--- EXTRACT ---
───

# Atlantis Model Company Poll #3



## MEGA1 (Jul 18, 2000)

Hello everyone here is the new poll this is a tough one. Sorry I do not have any sketches. All your ideas have been great.

http://atlantismodelcompany.blogspot.com/


----------



## mcdougall (Oct 28, 2007)

I love these polls :thumbsup:
Toss up between the Grim Reaper and the Graveyard Zombie
....and the Reaper wins by a (Grave) Yard...
Mcdee


----------



## Kitzillastein58 (Jan 27, 2009)

Those are some tough but good choices. I chose Robin Hood, but the truth is that I wouldn't mind seeing one of these guys done in styrene as well. 

View attachment 129700


----------



## wolfman66 (Feb 18, 2006)

Blackbeard all the way baby:thumbsup:


----------



## SUNGOD (Jan 20, 2006)

Might sound like a stupid question but with the exception of the Zombie.....I thought all those had been voted for in the other poll/s?

I thought there were going to be some more new ones?


----------



## MEGA1 (Jul 18, 2000)

We are trying to get a better feel for the next kit by putting some winners of prevoius polls together, even the playing field a bit. Santa and the Grim Reaper on the same poll was foolish. For new toolings ideas are getting tough. These polls themselves are a work in progress.

───

--- DATA EXCERPT ---
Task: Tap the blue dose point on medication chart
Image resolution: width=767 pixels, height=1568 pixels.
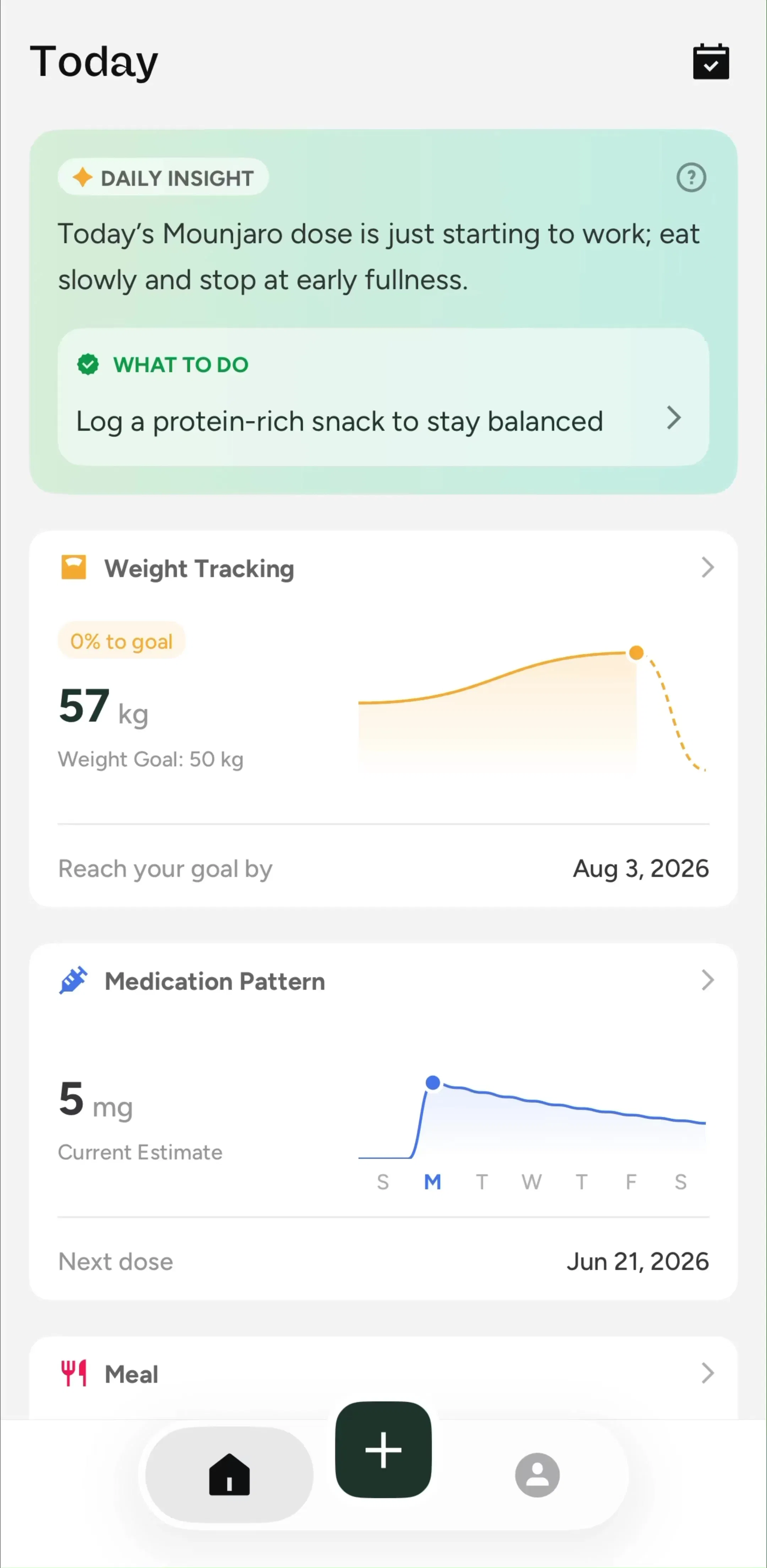Action: pyautogui.click(x=433, y=1082)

───

--- INSTRUCTIONS TO FOLLOW ---
Continue the forum thread about the Atlantis Model Company poll from where it stops.

--- RESPONSE ---
----------



## SUNGOD (Jan 20, 2006)

MEGA1 said:


> We are trying to get a better feel for the next kit by putting some winners of prevoius polls together, even the playing field a bit. Santa and the Grim Reaper on the same poll was foolish. For new toolings ideas are getting tough. These polls themselves are a work in progress.




I see. Thanks for the explanation Mega!:


----------



## deadmanincfan (Mar 11, 2008)

Much like the estimable Mr McDougall, I was on the fence but had to come down in the cemetery in favor of the Grim Reaper. Yer making it tough on us, Mega!


----------



## IanWilkinson (Apr 23, 2010)

The thing is with polls on dedicated sites like this - if you look what kit is winning, it's the one from our distant past!.. i voted for the Blackbeard becouse iv'e been wanting the kit for many years!... if there were some sort of artwork or reprisentation of the other kits i might have been swayed the other way.


----------



## razorwyre1 (Jan 28, 2004)

deadmanincfan said:


> Much like the estimable Mr McDougall, I was on the fence but had to come down in the cemetery in favor of the Grim Reaper. Yer making it tough on us, Mega!


the same here... reaper over zombie, but man that was a toughie.


----------



## Just Plain Al (Sep 7, 1999)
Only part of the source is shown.